The method performs the following steps
  • Validates input parameters.
  • Samples the original dataset.
  • Filters out rows violating domain constraints.
  • Loads original seed predictions.
  • Iterates over rules and original inputs to search for rule violations.
  • Records any inconsistent candidates.
  • Persists the results if requested.

Parameters:

Name Type Description Default
pop_size int

Population size for the search algorithm.

required
max_iters int

Maximum iterations for the search.

required
orig_seed_ratio Optional[float]

Ratio of original seed samples to use.

None
orig_seed_size Optional[int]

Number of original seed samples to use.

None
persistance bool

Whether to persist the run results. Defaults to True.

True

Returns:

Name Type Description
RulesViolationResult RulesViolationResult

The final verification result.

Raises:

Type Description
TypeError

If pop_size or max_iters are not integers, or if seed parameters have incorrect types.

ValueError

If pop_size or max_iters are out of valid ranges, or if neither seed parameter is provided. Also if the model, dataset, or searcher have not been set.

using(search_algo, search_params=None, search_params_fpath=None)

Specify the search algorithm and parameters for verification.

Parameters:

Name Type Description Default
search_algo str

The identifier of the search algorithm.

required
search_params Optional[dict]

A dictionary of search parameters.

None
search_params_fpath Optional[PathLike]

Path to a configuration file for search parameters.

None

Returns:

Name Type Description
RuleConsistencyVerifier RuleConsistencyVerifier

Self, to allow method chaining.

Warns:

Type Description
UserWarning

If no search parameters are provided.

verify(model=None, model_card_fpath_or_dict=None)

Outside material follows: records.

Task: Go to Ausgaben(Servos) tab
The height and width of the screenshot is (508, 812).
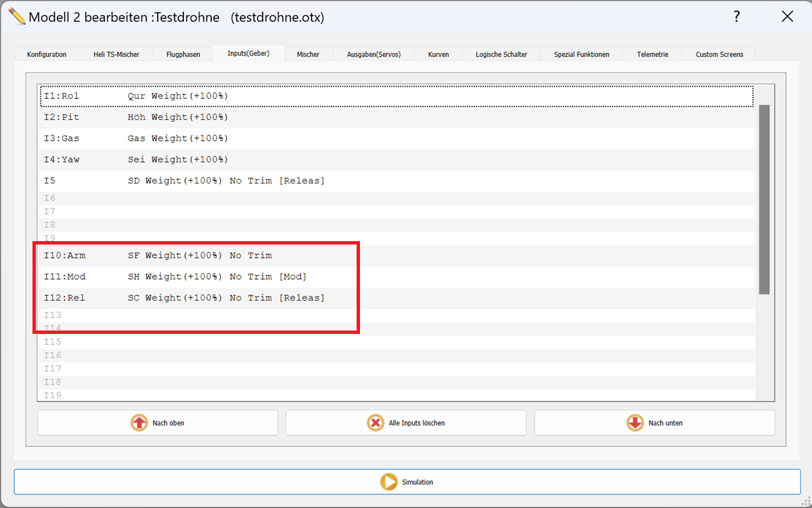Action: click(374, 54)
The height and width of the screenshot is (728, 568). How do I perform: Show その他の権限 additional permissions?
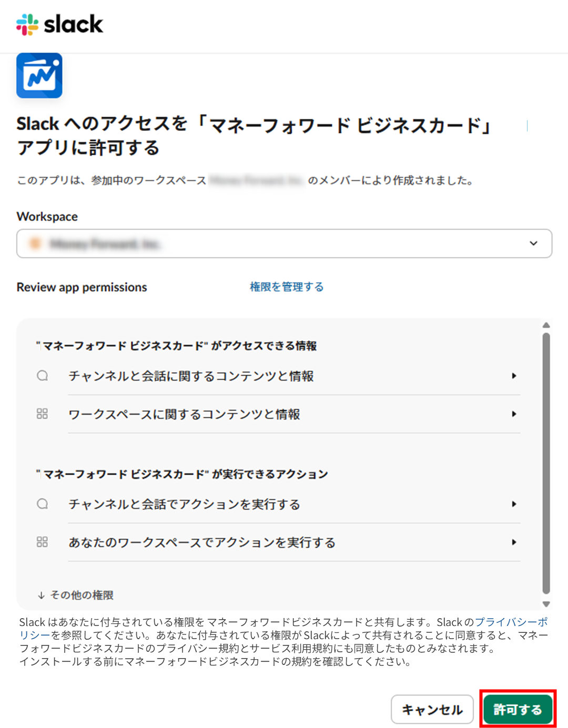pyautogui.click(x=82, y=596)
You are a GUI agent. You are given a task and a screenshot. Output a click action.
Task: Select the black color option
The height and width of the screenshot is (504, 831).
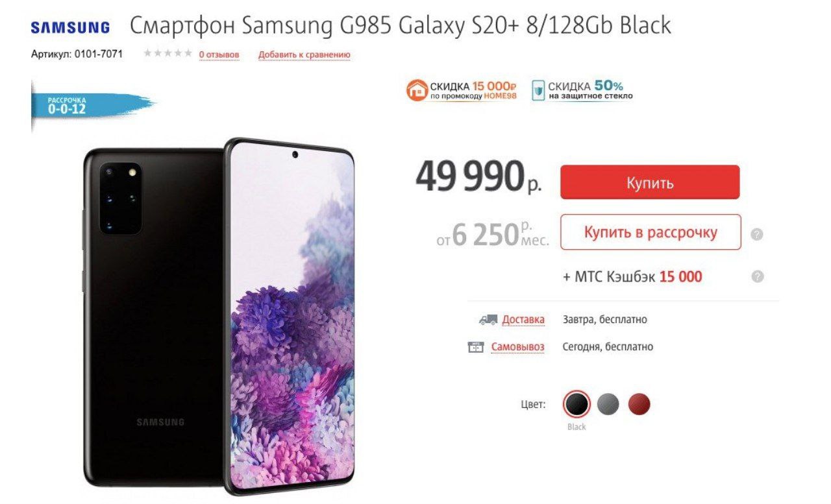tap(577, 405)
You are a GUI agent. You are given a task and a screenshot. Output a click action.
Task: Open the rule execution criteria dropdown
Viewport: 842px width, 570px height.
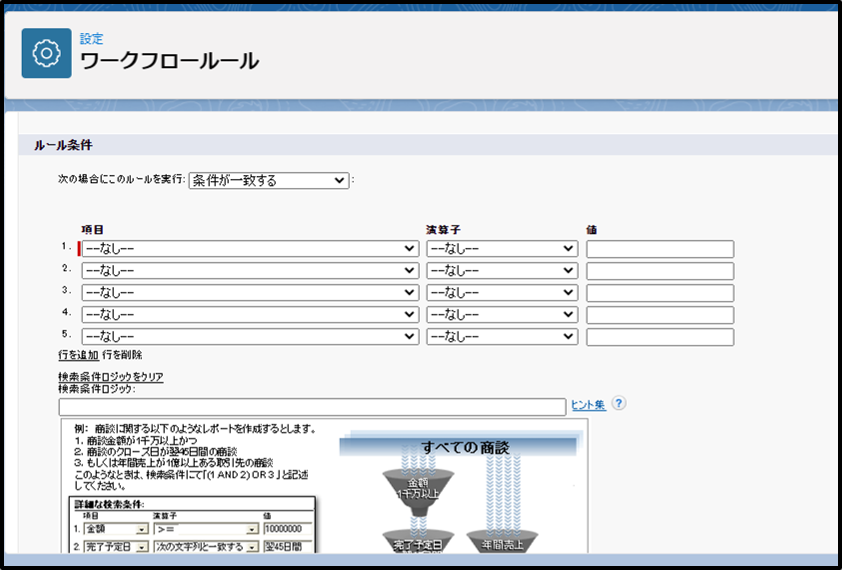click(268, 181)
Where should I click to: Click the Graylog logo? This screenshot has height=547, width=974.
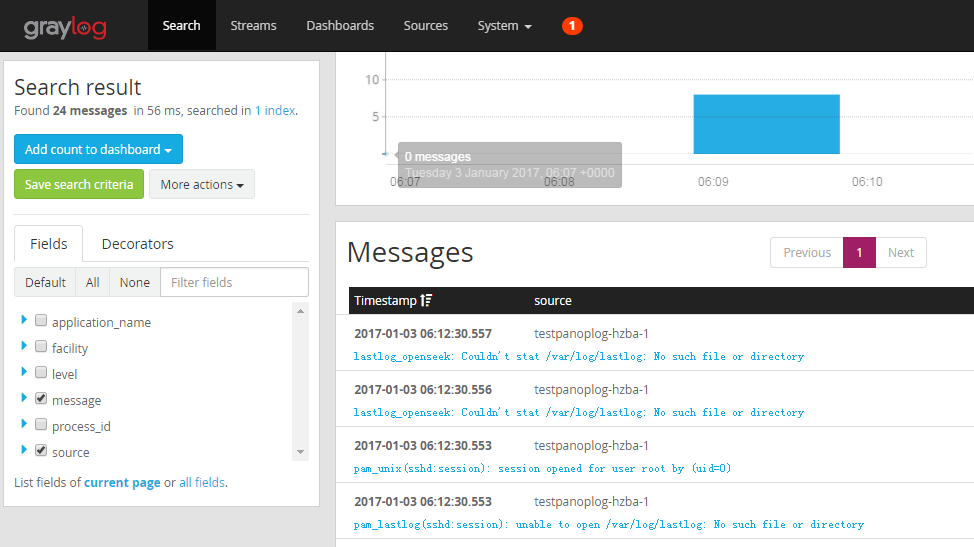[65, 27]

Set up the model for verification.

Provide either a model instance or a model card file path to build the model.

Parameters:

Name Type Description Default
model Optional[BaseModel]

An instance of a model.

None
model_card_fpath Optional[PathLike]

Path to a model card YAML file.

required

Returns:

Name Type Description
RuleConsistencyVerifier RuleConsistencyVerifier

Self, to allow method chaining.

Raises:

Type Description
ValueError

If neither model nor model_card_fpath is provided.